Sunak’s pledge over online ‘duty of care’ law by spring

- By Charles Hymas HOME AFFAIRS EDITOR

RISHI SUNAK has pledged to introduce new “duty of care” laws to protect children from online harms before spring.

The assurance was provided in a text by Michelle Donelan, the Culture Secretary, to Ian Russell, the father of Molly, who took her life after viewing suicide and self-harm content on the internet.

Mr Russell revealed Ms Donelan had said she and the Prime Minister were “personally committed” to get the Bill completed in this parliament­ary session, which is due to end next month.

It follows internal warnings by civil servants in the Culture Department that any further delay risks the collapse of the legislatio­n as parliament­ary rules bar it from being carried over.
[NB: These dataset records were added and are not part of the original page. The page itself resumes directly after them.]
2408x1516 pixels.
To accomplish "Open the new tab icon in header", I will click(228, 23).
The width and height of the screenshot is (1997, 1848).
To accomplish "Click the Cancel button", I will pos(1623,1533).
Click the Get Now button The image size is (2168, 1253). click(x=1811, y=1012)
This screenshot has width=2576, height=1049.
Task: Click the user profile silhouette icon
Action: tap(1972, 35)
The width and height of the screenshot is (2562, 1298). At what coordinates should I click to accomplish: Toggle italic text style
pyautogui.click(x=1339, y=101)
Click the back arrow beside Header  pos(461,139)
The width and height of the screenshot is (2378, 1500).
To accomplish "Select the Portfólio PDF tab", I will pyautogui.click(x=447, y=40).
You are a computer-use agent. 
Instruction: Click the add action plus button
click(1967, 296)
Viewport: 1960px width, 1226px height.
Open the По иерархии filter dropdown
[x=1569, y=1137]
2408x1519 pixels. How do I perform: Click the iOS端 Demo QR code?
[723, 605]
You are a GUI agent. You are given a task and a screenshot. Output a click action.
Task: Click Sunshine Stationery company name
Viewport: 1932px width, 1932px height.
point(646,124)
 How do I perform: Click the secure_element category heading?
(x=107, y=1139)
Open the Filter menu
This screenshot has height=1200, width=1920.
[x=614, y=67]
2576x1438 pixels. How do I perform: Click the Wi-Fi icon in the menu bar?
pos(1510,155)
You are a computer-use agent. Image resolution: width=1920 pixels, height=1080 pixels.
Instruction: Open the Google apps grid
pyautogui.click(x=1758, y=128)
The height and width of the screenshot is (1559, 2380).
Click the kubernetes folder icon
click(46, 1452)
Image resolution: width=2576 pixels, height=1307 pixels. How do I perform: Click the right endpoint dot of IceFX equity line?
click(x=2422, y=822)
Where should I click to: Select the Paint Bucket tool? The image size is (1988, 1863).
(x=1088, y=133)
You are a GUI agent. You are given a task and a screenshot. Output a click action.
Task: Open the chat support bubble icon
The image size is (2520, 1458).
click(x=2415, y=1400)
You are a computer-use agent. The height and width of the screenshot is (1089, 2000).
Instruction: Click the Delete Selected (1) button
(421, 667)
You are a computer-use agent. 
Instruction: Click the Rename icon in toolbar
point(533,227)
The Bill was due to complete its Commons stages before the last summer recess but was pulled amid the chaos over Boris Johnson’s resignatio­n. It was then time-tabled for earlier this month but was again dropped.

Mr Russell welcomed the pledge but said the “proof of the pudding” would be the measures within the Bill, which he said needed to include legal but harmful content. It is expected to strip out provisions clamping down on legal but harmful content for adults but strengthen protection­s for children.

Mr Russell said Molly had received “thousands and thousands” of posts driven by the tech firms’ algorithms that were “harmful” but not illegal. “If the regulator doesn’t have powers around that content, there will be more tragedies like Molly’s,” he said.

The NSPCC, Barnardo’s and 5Rights Foundation have asked Ms Donelan to bring the Bill back to the Commons this month and criticised the failure of ministers to commit to a specific date for its return to Parliament.